When it was first proposed that the Scottie should be given the official title of Scottish Terrier the owners of the Skyes, Cairns and West Highland Whites immediately protested that their breeds were the correct type of Scottish Terrier. This discussion was revived in 1910 when the Cairn Terrier came up for recognition. At Crufts Show in the spring of 1908 there were two classes for “Short Haired Skyes” judged by Mr. Robert Leighton. The dogs shown were from Ardrishaig on Loch Fyne and were shown by Mrs. Alaistair Campbell. Their names were Doran Bhan, Roy Mohr and Cuileaa Bhan and became famous Cairns. After the judging a meeting of the Skye Terrier Club was summoned and many protests were made.

The President of the Skye Terrier Club, Isabel Aberdeen, suggested the name Cairn Skye Terrier or Cairn Terriers of Skye in order to indicate their place of origin. However the committee of the Kennel Club decided “that the breed hitherto described as ‘Short Haired Skye Terriers’ shall only be registered as Cairn Terriers"

 

Just how confusing the situation was, can be seen from a passage in “The Dogs of Scotland”. Before 1874 we have no authoritative particulars regarding any of the Terriers of Scotland except the Dandie Dinmont and the Skye and for ten years previous to this date classes were given at shows for those two breeds alone . . . Previous to 1879 the type of Terrier now recognised as the Scottish Terrier was comparatively unknown . . . To the initiated the whole matter is CLEAR.

 

The dog which is being sought to establish as the Scottish Terrier is the Highland or Cairn Terrier, known in some parts as the Short Haired Skye. For some years before the commencement of this dispute we had these terriers from Mr. MacDonald of Dunvegan in Skye. They are known in Skye as a pure Skye Terrier. Tom Homer comments in his book “Terriers of the World — their history and characteristics”, that perhaps not everyone has the same conception of the word clear!
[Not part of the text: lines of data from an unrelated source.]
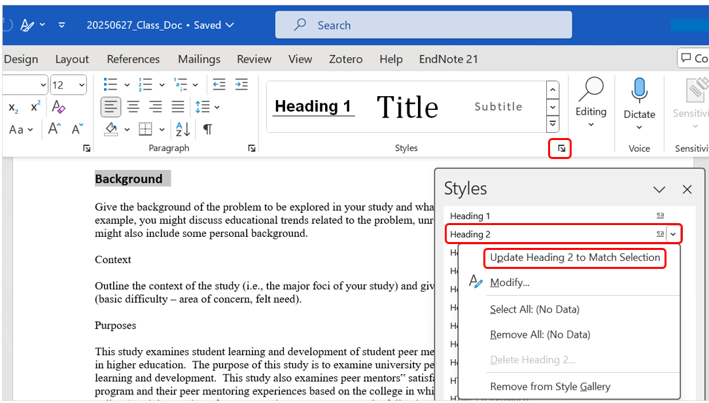Apply the Title style from gallery
709x403 pixels.
[407, 107]
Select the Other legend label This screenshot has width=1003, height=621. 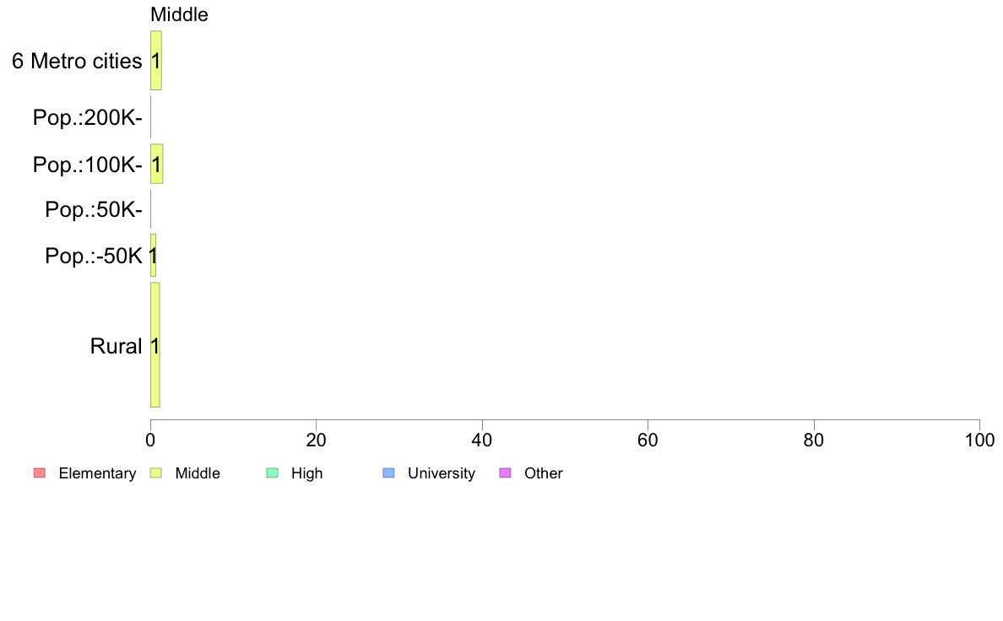(544, 473)
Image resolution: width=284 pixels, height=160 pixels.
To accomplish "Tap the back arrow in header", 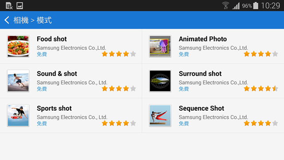I will coord(7,20).

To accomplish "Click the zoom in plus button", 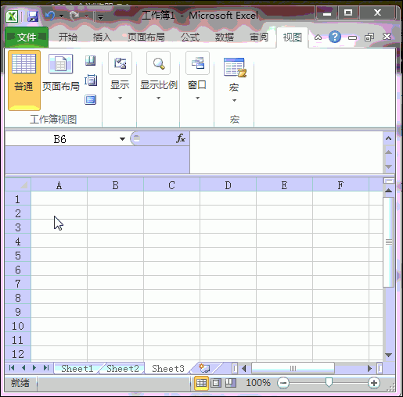I will pyautogui.click(x=374, y=383).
A visit to Sir Paynton Pigott

Robert Leighton in “The Complete Book of the Dog” published in 1922 says:—

“It was from the old Cairn Terrier that the modem Scottish Terrier evolved. This statement is a truism. The chain of descent is complete in every link. I remember many years ago visiting the late Sir Paynton Pigott at his home in Norwich. In the course of a conversation about dogs, my host produced for my examination the well mounted head and neck of his long dead terrier Granite. The dog’s coat was a light brindle, and the shape of the head was foxy, with a fine short muzzle, tiny pricked ears, and a rather small skull. I identified Granite as a Cairn Terrier. Sir Paynton Pigott acquiesced; but proceeded to inform me that in actuality Granite had the distinction of being the first ‘Scottish Terrier’ ever entered at a Kennel Club Show. He was the individual forerunner of the modern Scottish Terrier and the lineal ancestor of Ch. Heworth Rascal. Sir Paynton further produced a volume of the “Live Stock Journal” for 1879 and turned to a laudatory review of his kennel, illustrated with a woodcut portrait of Granite, drawn by that good artist Burton Barber.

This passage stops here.